Data shown:
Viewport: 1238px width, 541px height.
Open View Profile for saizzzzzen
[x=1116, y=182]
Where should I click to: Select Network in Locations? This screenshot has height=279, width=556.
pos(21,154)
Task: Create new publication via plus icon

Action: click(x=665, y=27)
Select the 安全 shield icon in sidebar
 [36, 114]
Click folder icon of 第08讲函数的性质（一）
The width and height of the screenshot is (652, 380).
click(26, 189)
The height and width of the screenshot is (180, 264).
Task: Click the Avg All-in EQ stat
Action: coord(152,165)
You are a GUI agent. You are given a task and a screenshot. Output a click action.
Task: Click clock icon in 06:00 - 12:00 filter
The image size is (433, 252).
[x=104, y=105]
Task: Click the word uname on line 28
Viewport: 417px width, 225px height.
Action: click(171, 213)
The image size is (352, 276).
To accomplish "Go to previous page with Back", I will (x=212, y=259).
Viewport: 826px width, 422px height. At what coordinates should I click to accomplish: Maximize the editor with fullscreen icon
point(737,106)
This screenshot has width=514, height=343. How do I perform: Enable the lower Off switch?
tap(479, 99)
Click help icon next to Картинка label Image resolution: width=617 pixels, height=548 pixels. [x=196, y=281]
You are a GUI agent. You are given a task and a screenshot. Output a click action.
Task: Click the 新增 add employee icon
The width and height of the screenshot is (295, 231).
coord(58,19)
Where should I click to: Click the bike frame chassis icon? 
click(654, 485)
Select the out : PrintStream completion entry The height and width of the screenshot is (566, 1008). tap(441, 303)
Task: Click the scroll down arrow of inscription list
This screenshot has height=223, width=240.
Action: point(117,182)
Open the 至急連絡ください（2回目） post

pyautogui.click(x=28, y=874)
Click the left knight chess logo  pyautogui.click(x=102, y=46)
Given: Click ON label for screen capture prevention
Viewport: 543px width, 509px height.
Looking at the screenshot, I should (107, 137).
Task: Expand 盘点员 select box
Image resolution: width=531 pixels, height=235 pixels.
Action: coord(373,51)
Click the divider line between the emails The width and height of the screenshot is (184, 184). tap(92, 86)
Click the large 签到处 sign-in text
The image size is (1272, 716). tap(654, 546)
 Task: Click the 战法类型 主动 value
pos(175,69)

What to do: Starting from the line containing "Select the out" and ending with the final line of the data, reproduce each line exactly as it appears, including no other lines.

Task answer:
Select the out : PrintStream completion entry The height and width of the screenshot is (566, 1008). tap(441, 303)
Task: Click the scroll down arrow of inscription list
This screenshot has height=223, width=240.
Action: point(117,182)
Open the 至急連絡ください（2回目） post

pyautogui.click(x=28, y=874)
Click the left knight chess logo  pyautogui.click(x=102, y=46)
Given: Click ON label for screen capture prevention
Viewport: 543px width, 509px height.
Looking at the screenshot, I should (107, 137).
Task: Expand 盘点员 select box
Image resolution: width=531 pixels, height=235 pixels.
Action: coord(373,51)
Click the divider line between the emails The width and height of the screenshot is (184, 184). tap(92, 86)
Click the large 签到处 sign-in text
The image size is (1272, 716). tap(654, 546)
 Task: Click the 战法类型 主动 value
pos(175,69)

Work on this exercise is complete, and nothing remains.